**Problem to solve:** Would you print the lines below exactly, beginning at the line that has "How do I perform: Select" and stopping after the line that has "You are a computer-use"? Only those lines, and no pictures.

── Information given ──

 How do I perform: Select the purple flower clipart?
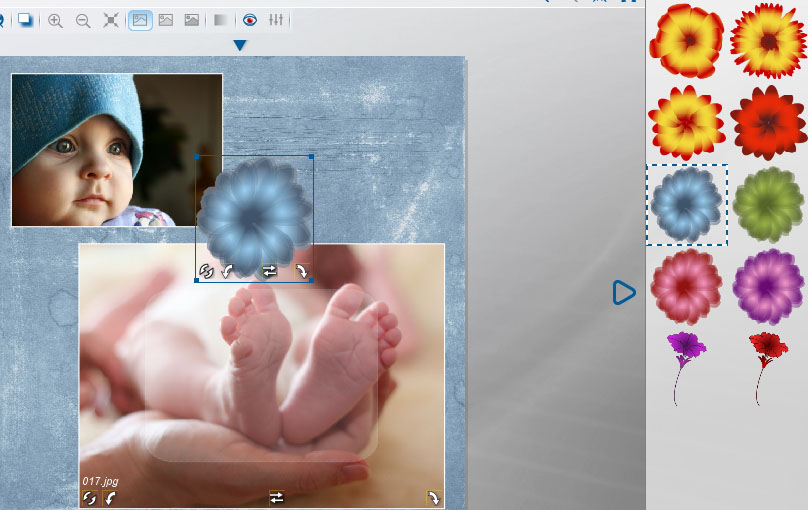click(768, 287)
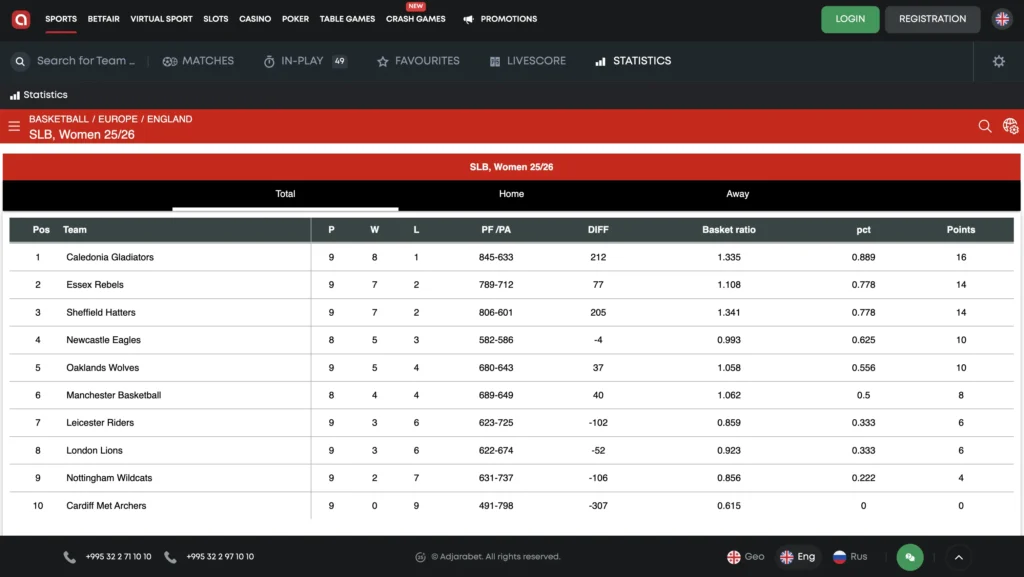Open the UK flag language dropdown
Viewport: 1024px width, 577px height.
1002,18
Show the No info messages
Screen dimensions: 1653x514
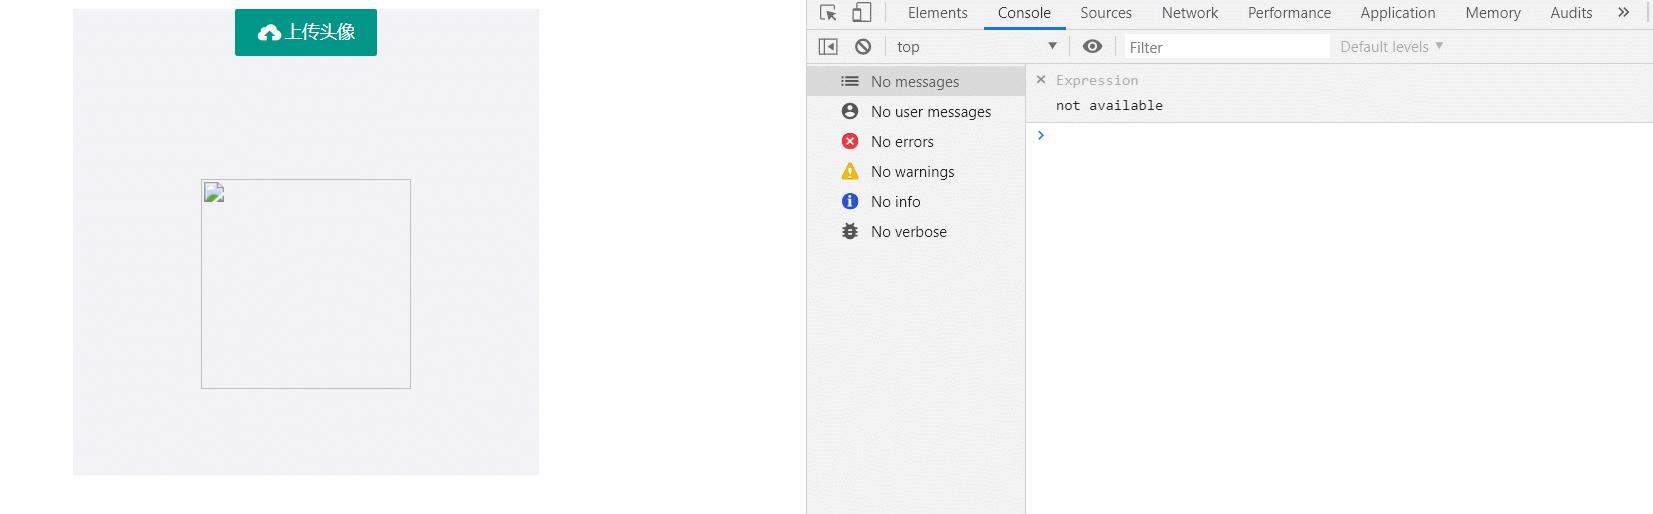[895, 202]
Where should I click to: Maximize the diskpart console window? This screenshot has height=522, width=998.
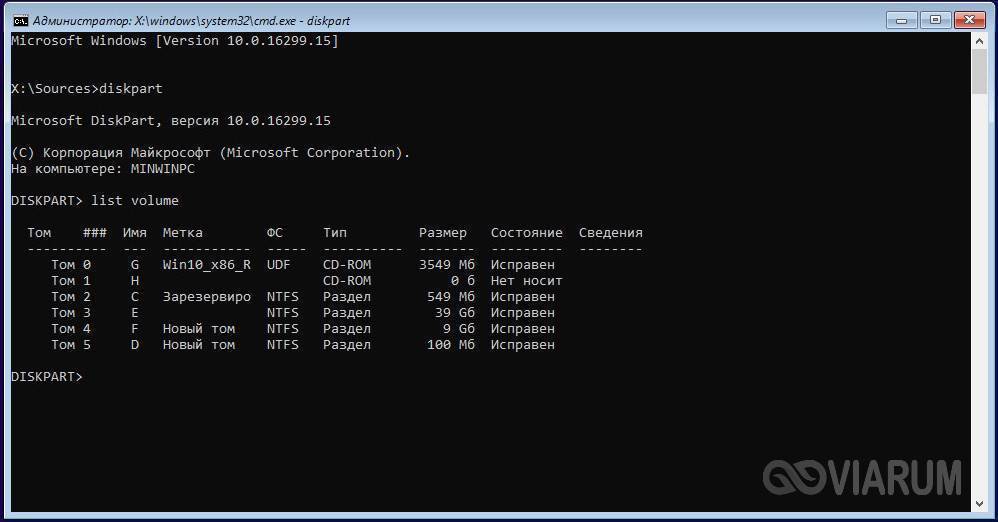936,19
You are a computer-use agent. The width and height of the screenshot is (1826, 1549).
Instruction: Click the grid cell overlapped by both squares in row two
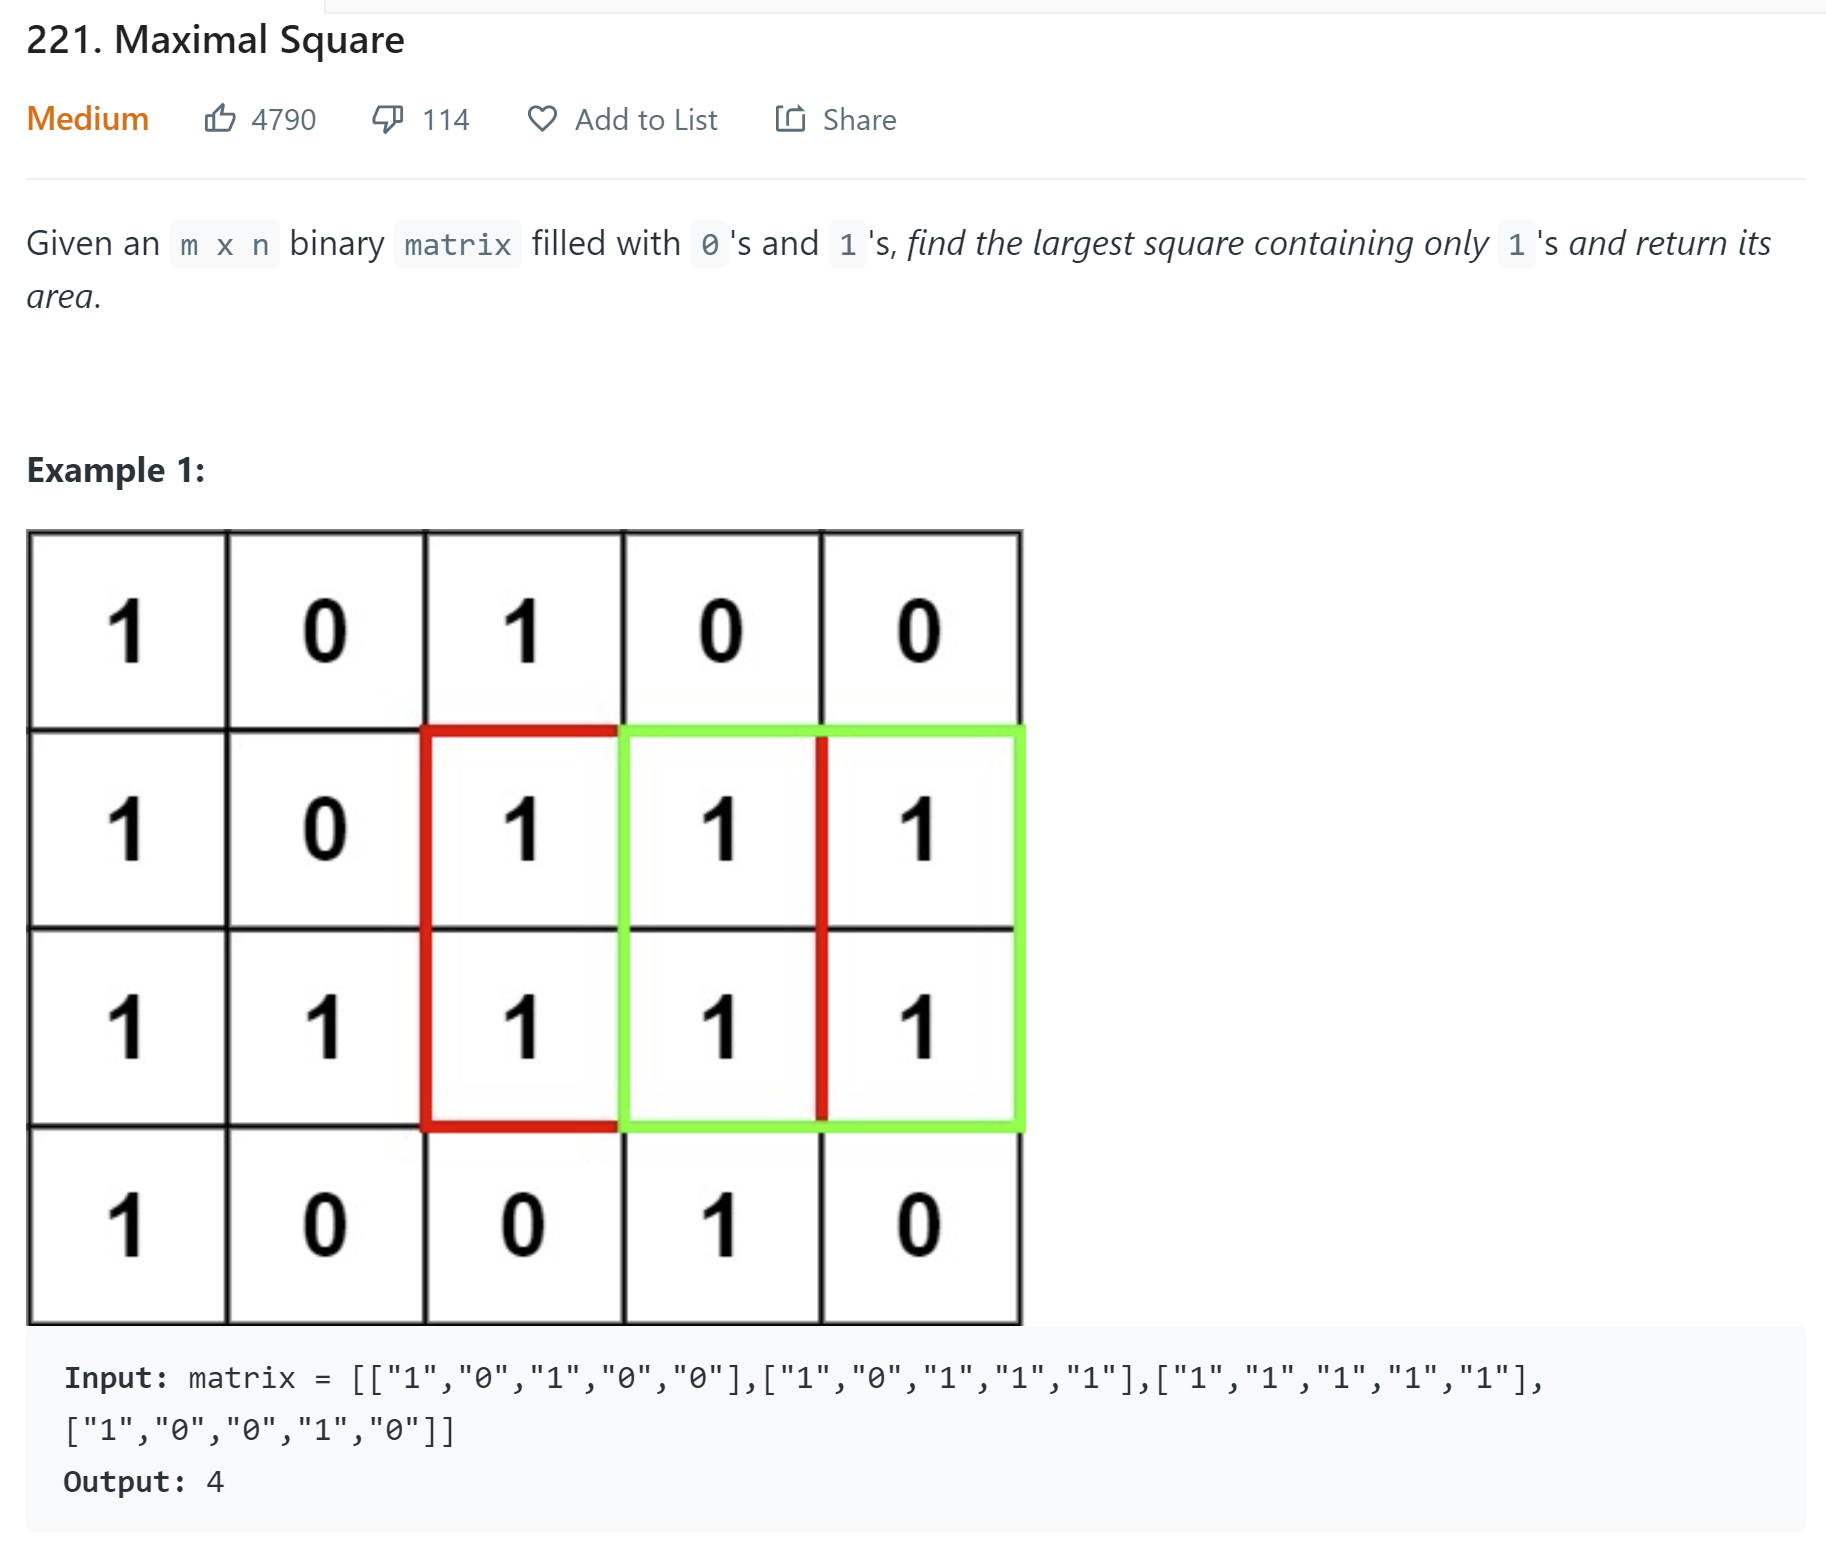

───
── Information given ──

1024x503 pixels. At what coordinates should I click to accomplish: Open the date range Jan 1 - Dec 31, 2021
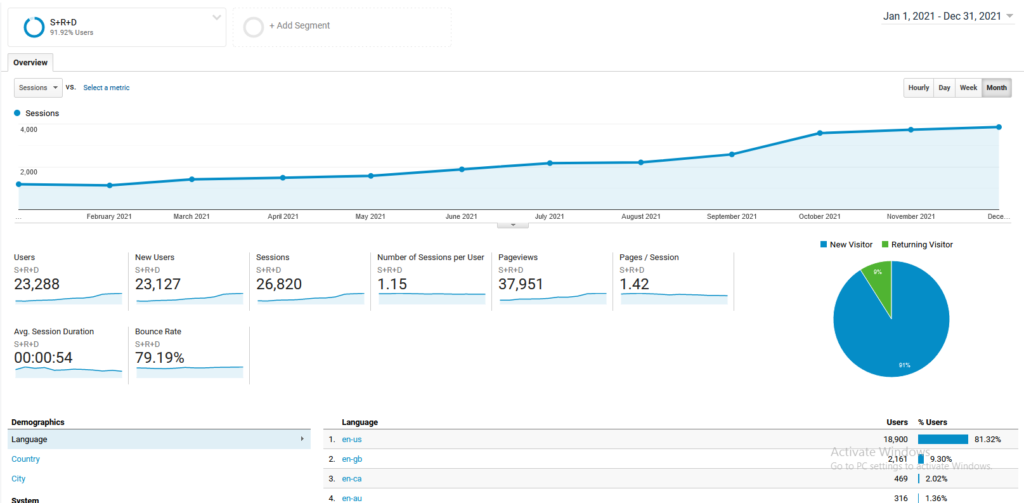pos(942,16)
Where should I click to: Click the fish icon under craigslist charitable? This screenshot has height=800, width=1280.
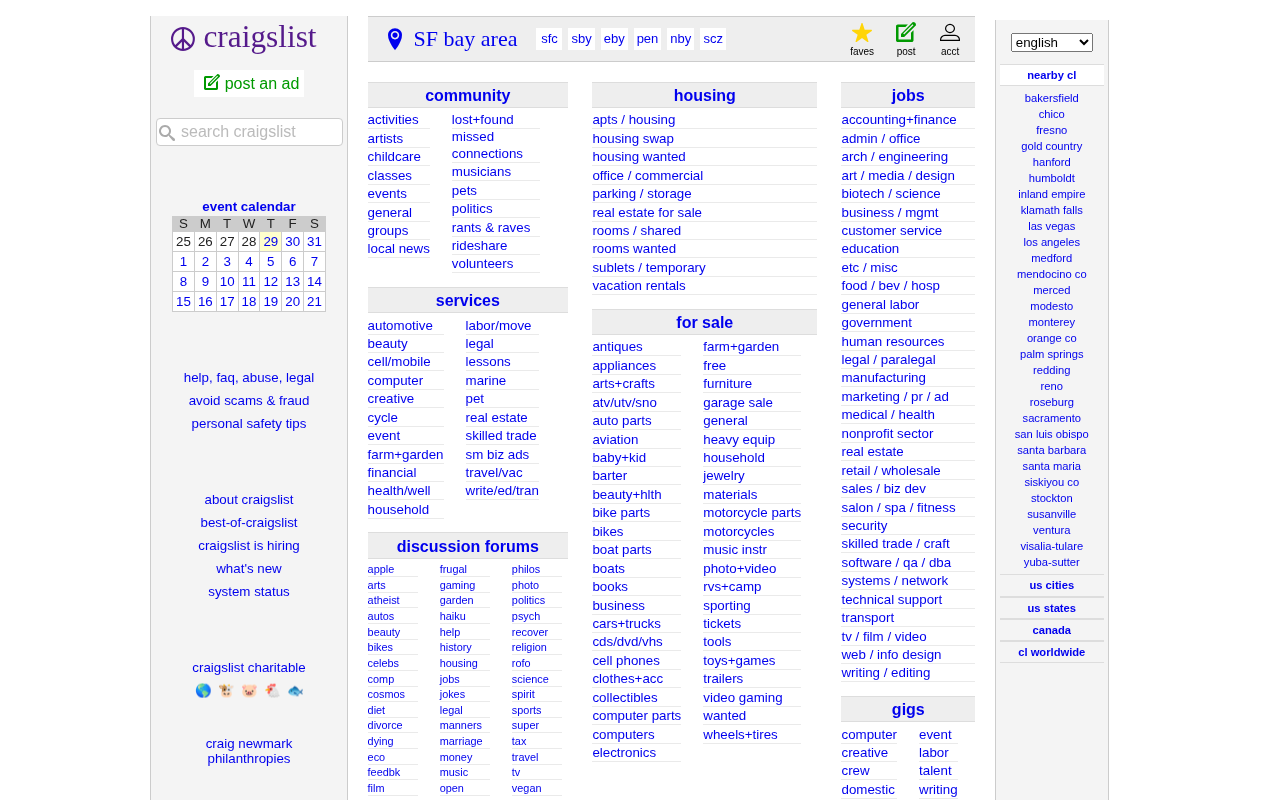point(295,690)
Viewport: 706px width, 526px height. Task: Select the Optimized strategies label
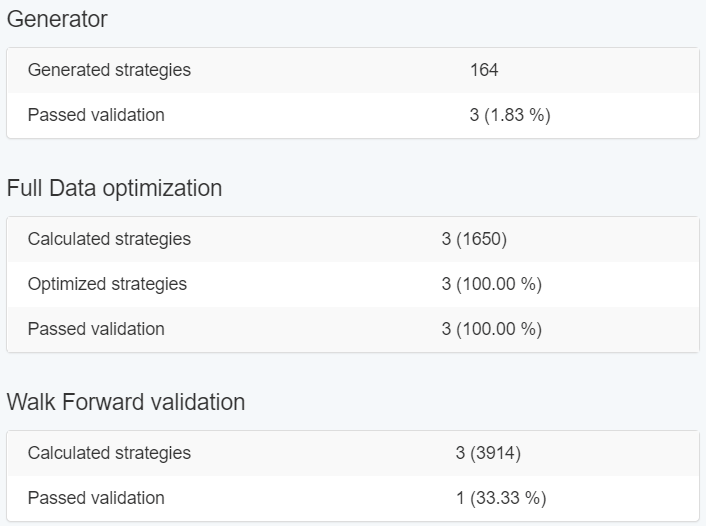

───

**The answer:**
 How do I perform: Select the purple flower clipart?
click(768, 287)
Open the UK flag language dropdown
Viewport: 1024px width, 577px height.
1002,18
Show the No info messages
Screen dimensions: 1653x514
[895, 202]
Where should I click to: Maximize the diskpart console window? This screenshot has height=522, width=998.
936,19
You are a computer-use agent. The width and height of the screenshot is (1826, 1549).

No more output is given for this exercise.